Incentives
One of my friends has a memorable way of describing a negotiation experience that rocked her world. It was an internal negotiation in which she and a global colleague were struggling to agree on a reasonable division of sales credit after their respective teams had closed a historically large deal together.
Both of them had known each other for a while, and each had tremendous respect for the other. But as the negotiation dragged on, each felt as if she was dealing with a completely different person, a monstrous distortion of a once admirable coworker.
Looking back on the experience, my friend said: "I noticed that for me and other sales peers, there were two versions of ourselves on the job: the real self, and the negotiating self."
She came to appreciate the profound importance of incentives, and how challenging it is to resist their potentially nefarious sway on our thoughts and behavior.

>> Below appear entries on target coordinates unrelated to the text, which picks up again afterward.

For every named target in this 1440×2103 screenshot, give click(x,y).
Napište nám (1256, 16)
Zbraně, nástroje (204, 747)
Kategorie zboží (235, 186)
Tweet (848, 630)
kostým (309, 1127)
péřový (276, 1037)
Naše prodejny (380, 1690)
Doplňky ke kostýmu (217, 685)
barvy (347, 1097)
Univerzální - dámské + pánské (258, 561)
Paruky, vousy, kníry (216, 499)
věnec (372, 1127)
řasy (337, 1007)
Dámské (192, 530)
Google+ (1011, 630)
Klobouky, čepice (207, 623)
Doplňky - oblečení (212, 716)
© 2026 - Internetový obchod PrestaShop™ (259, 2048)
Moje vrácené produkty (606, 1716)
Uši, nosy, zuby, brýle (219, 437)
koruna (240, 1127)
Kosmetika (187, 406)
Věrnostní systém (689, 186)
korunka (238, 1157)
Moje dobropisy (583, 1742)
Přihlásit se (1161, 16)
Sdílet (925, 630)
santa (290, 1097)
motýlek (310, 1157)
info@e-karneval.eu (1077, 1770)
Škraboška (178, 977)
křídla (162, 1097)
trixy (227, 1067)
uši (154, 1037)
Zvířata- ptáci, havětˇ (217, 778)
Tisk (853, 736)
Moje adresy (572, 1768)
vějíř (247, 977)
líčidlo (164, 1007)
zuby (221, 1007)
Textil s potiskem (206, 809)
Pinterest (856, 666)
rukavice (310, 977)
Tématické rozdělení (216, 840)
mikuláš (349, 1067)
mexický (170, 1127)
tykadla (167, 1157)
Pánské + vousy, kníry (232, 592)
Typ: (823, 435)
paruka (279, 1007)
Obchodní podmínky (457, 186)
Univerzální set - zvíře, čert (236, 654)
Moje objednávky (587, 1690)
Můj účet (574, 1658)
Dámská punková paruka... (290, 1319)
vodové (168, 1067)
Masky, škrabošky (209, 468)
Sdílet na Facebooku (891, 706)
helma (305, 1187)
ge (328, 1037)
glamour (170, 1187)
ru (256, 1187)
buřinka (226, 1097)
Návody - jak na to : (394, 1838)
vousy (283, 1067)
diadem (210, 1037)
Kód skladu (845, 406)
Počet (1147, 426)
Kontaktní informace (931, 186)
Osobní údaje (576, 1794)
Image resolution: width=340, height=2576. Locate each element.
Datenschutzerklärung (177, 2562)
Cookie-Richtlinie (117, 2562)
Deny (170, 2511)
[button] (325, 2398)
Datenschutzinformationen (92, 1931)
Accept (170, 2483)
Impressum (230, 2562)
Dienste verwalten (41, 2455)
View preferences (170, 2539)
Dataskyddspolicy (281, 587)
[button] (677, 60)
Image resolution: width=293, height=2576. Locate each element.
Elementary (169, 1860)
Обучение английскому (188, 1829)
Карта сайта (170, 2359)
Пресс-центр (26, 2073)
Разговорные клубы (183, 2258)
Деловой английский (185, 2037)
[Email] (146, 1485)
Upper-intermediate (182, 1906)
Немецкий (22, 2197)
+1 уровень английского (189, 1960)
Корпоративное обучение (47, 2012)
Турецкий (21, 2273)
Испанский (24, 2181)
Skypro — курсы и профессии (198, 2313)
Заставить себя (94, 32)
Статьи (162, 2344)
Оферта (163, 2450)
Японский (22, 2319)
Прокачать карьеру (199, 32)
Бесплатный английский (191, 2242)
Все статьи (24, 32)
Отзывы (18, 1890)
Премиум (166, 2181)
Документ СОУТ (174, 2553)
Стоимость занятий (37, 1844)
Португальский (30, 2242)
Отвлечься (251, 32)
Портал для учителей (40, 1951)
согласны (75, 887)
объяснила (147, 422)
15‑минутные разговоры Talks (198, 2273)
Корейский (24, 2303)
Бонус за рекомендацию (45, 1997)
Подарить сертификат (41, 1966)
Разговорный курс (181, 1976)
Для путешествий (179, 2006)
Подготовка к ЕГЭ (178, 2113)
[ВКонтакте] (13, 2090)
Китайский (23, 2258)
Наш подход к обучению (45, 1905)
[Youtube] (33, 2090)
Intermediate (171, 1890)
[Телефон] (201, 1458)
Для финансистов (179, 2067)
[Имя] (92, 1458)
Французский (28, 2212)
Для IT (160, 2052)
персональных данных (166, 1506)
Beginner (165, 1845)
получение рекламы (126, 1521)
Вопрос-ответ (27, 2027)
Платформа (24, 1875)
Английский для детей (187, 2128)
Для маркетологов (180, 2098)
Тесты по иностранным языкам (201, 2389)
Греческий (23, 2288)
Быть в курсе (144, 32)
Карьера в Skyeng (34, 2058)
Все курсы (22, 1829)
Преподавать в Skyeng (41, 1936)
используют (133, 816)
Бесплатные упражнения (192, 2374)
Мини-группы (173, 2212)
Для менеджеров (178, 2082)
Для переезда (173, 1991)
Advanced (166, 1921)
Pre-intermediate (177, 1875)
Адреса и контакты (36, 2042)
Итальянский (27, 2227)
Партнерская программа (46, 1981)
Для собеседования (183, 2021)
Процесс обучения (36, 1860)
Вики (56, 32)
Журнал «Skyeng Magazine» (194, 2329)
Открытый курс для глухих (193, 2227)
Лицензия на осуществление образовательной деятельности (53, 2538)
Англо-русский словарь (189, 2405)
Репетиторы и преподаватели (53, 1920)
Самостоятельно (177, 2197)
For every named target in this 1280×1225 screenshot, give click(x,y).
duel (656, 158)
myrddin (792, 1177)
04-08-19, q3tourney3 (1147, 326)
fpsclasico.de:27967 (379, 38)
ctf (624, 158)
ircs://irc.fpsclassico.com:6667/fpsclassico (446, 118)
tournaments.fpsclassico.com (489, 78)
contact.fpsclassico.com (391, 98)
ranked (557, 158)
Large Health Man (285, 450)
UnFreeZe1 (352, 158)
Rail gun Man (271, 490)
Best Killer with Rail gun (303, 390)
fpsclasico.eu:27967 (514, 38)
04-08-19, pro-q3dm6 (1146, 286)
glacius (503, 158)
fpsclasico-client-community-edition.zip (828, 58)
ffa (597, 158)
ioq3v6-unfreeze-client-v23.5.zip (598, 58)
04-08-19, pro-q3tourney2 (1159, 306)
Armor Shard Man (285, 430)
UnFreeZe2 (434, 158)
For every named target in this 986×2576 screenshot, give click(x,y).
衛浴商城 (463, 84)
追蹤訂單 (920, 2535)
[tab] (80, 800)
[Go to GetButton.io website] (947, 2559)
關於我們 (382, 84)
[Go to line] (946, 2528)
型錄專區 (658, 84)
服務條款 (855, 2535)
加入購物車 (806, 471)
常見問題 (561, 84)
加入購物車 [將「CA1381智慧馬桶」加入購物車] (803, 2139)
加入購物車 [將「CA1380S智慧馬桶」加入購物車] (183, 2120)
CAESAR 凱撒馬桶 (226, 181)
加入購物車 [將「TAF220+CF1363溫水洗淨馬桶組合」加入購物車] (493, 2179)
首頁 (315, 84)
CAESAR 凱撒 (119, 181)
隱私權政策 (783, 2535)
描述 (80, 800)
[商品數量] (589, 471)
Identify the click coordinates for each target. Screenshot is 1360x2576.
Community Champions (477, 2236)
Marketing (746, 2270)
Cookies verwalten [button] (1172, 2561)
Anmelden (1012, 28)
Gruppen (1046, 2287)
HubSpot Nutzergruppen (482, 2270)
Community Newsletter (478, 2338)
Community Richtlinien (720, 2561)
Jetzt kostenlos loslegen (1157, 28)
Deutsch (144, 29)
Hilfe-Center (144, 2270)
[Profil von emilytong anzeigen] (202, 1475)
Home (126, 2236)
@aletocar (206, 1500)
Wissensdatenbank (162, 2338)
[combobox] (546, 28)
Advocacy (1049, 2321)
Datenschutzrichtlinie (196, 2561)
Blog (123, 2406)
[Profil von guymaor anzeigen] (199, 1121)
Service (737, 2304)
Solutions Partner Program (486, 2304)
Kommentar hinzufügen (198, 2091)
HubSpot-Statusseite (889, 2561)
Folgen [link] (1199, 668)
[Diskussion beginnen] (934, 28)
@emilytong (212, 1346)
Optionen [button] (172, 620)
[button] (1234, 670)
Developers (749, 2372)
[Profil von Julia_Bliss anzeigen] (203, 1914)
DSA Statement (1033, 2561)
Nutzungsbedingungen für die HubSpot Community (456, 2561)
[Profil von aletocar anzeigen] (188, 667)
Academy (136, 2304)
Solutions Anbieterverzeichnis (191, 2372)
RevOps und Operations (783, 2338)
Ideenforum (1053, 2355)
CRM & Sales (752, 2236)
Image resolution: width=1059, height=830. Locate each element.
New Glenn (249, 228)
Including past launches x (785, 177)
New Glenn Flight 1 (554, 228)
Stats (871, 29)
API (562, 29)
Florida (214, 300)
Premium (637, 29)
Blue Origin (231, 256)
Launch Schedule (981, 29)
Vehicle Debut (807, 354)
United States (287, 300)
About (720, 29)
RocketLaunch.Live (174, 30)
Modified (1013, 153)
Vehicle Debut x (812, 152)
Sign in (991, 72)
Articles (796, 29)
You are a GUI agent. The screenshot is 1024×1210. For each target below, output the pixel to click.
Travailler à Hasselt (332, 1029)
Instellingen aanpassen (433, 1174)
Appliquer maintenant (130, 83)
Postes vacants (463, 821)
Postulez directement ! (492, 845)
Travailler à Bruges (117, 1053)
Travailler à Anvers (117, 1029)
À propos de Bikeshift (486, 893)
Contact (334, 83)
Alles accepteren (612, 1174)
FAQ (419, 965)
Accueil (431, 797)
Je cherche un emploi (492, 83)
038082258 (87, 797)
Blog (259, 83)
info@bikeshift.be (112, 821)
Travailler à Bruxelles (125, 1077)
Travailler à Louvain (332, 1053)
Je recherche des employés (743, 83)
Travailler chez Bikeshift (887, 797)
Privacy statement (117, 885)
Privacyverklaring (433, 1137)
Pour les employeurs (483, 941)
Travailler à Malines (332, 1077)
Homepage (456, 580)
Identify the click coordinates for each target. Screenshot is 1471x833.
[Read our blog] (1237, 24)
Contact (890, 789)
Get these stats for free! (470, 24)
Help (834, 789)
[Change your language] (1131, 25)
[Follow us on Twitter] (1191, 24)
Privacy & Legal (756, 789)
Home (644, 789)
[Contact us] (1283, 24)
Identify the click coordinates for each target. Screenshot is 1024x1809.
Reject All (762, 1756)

This phenomenon plays out more broadly today. No one I know likes the fact that we are becoming more divided politically. And yet the problem continues to intensify.
Once again, it is a question of incentives. As our beliefs and actions become more algorithmically predictable to the institutions that crave our attention, the more reliably these institutions can command and control our attention, thereby increasing their profits.
It's not a conspiracy. It's simply an ambient system of rewards. “Show me the incentive and I’ll show you the outcome,” Charlie Munger once quipped.
Under such conditions, it takes a special kind of person to see reality for what it is, to identify the structural sources of dysfunction. It takes a highly self-aware individual to recognize the extent to which one's own perspective is colored by context. It takes a truly extraordinary leader to question and challenge this state of affairs.
With the launch of the Internet there was tremendous hope in the power and potential of denser worldwide connections. Over time, our digital reality became so immersive that it spawned an unprecedented degree of incentive-based competition.
One of the most important skills today is knowing how to avoid the so-called "fundamental attribution error," or attributing another person's actions to their character or personality when situational factors are more likely the underlying cause.
One of the most important responsibilities of a leader today is to work on noticing, mitigating, and correcting these structural distortions.